Your objective: In full and unaltered, output the records below.

Information supplied below:

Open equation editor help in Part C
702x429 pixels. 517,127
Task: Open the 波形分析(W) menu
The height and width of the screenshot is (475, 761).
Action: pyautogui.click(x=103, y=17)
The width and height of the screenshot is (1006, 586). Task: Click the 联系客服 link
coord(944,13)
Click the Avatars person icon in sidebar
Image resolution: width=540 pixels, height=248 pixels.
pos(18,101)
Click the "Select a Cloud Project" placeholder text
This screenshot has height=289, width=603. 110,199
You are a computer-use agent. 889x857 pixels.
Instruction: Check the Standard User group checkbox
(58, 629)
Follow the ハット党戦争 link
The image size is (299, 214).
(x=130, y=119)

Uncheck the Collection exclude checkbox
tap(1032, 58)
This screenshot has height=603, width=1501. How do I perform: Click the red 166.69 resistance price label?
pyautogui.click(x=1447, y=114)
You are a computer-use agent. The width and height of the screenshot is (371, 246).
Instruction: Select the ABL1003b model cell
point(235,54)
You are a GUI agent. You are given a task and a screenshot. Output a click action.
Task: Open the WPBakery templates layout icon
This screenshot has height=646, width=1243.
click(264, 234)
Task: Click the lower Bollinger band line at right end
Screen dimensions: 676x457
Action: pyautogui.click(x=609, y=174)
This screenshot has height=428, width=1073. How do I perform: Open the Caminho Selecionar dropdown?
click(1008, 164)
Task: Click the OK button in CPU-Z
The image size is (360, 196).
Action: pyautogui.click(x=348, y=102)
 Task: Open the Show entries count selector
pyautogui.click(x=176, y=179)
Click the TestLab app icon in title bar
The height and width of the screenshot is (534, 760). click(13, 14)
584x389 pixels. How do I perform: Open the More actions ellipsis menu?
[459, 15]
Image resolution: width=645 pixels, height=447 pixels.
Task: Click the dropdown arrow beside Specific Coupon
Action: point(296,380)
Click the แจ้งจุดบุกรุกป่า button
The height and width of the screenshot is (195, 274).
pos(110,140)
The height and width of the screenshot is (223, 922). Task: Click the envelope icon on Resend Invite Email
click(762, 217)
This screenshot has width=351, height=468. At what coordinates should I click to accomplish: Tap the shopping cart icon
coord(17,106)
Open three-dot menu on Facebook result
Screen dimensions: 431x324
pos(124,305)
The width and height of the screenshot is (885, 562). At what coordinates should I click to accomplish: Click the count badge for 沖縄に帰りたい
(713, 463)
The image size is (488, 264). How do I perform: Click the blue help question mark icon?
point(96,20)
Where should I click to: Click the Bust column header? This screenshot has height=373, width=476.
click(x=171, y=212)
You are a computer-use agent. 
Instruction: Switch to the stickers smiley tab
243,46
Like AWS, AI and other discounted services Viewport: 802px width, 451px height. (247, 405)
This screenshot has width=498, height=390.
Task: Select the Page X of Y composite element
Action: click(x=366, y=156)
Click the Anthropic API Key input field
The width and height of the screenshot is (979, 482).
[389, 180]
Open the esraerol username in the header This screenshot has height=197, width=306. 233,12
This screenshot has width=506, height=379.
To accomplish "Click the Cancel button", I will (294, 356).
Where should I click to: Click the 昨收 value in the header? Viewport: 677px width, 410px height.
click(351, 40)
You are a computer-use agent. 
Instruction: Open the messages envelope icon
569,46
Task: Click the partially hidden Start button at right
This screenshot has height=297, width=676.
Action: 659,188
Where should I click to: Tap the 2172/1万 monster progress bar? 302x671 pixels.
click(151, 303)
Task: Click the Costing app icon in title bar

End of Information supplied.

Solution to this exercise:
Open equation editor help in Part C
702x429 pixels. 517,127
Task: Open the 波形分析(W) menu
The height and width of the screenshot is (475, 761).
Action: pyautogui.click(x=103, y=17)
The width and height of the screenshot is (1006, 586). Task: Click the 联系客服 link
coord(944,13)
Click the Avatars person icon in sidebar
Image resolution: width=540 pixels, height=248 pixels.
pos(18,101)
Click the "Select a Cloud Project" placeholder text
This screenshot has height=289, width=603. 110,199
You are a computer-use agent. 889x857 pixels.
Instruction: Check the Standard User group checkbox
(58, 629)
Follow the ハット党戦争 link
The image size is (299, 214).
(x=130, y=119)

Uncheck the Collection exclude checkbox
tap(1032, 58)
This screenshot has height=603, width=1501. How do I perform: Click the red 166.69 resistance price label?
pyautogui.click(x=1447, y=114)
You are a computer-use agent. The width and height of the screenshot is (371, 246).
Instruction: Select the ABL1003b model cell
point(235,54)
You are a GUI agent. You are given a task and a screenshot. Output a click action.
Task: Open the WPBakery templates layout icon
This screenshot has height=646, width=1243.
click(264, 234)
Task: Click the lower Bollinger band line at right end
Screen dimensions: 676x457
Action: pyautogui.click(x=609, y=174)
This screenshot has height=428, width=1073. How do I perform: Open the Caminho Selecionar dropdown?
click(1008, 164)
Task: Click the OK button in CPU-Z
The image size is (360, 196).
Action: pyautogui.click(x=348, y=102)
 Task: Open the Show entries count selector
pyautogui.click(x=176, y=179)
Click the TestLab app icon in title bar
The height and width of the screenshot is (534, 760). click(13, 14)
584x389 pixels. How do I perform: Open the More actions ellipsis menu?
[459, 15]
Image resolution: width=645 pixels, height=447 pixels.
Task: Click the dropdown arrow beside Specific Coupon
Action: point(296,380)
Click the แจ้งจุดบุกรุกป่า button
The height and width of the screenshot is (195, 274).
pos(110,140)
The height and width of the screenshot is (223, 922). Task: Click the envelope icon on Resend Invite Email
click(762, 217)
This screenshot has width=351, height=468. At what coordinates should I click to accomplish: Tap the shopping cart icon
coord(17,106)
Open three-dot menu on Facebook result
Screen dimensions: 431x324
pos(124,305)
The width and height of the screenshot is (885, 562). At what coordinates should I click to accomplish: Click the count badge for 沖縄に帰りたい
(713, 463)
The image size is (488, 264). How do I perform: Click the blue help question mark icon?
point(96,20)
Where should I click to: Click the Bust column header? This screenshot has height=373, width=476.
click(x=171, y=212)
You are a computer-use agent. 
Instruction: Switch to the stickers smiley tab
243,46
Like AWS, AI and other discounted services Viewport: 802px width, 451px height. (247, 405)
This screenshot has width=498, height=390.
Task: Select the Page X of Y composite element
Action: click(x=366, y=156)
Click the Anthropic API Key input field
The width and height of the screenshot is (979, 482).
[389, 180]
Open the esraerol username in the header This screenshot has height=197, width=306. 233,12
This screenshot has width=506, height=379.
To accomplish "Click the Cancel button", I will (294, 356).
Where should I click to: Click the 昨收 value in the header? Viewport: 677px width, 410px height.
click(351, 40)
You are a computer-use agent. 
Instruction: Open the messages envelope icon
569,46
Task: Click the partially hidden Start button at right
This screenshot has height=297, width=676.
Action: 659,188
Where should I click to: Tap the 2172/1万 monster progress bar? 302x671 pixels.
click(151, 303)
Task: Click the Costing app icon in title bar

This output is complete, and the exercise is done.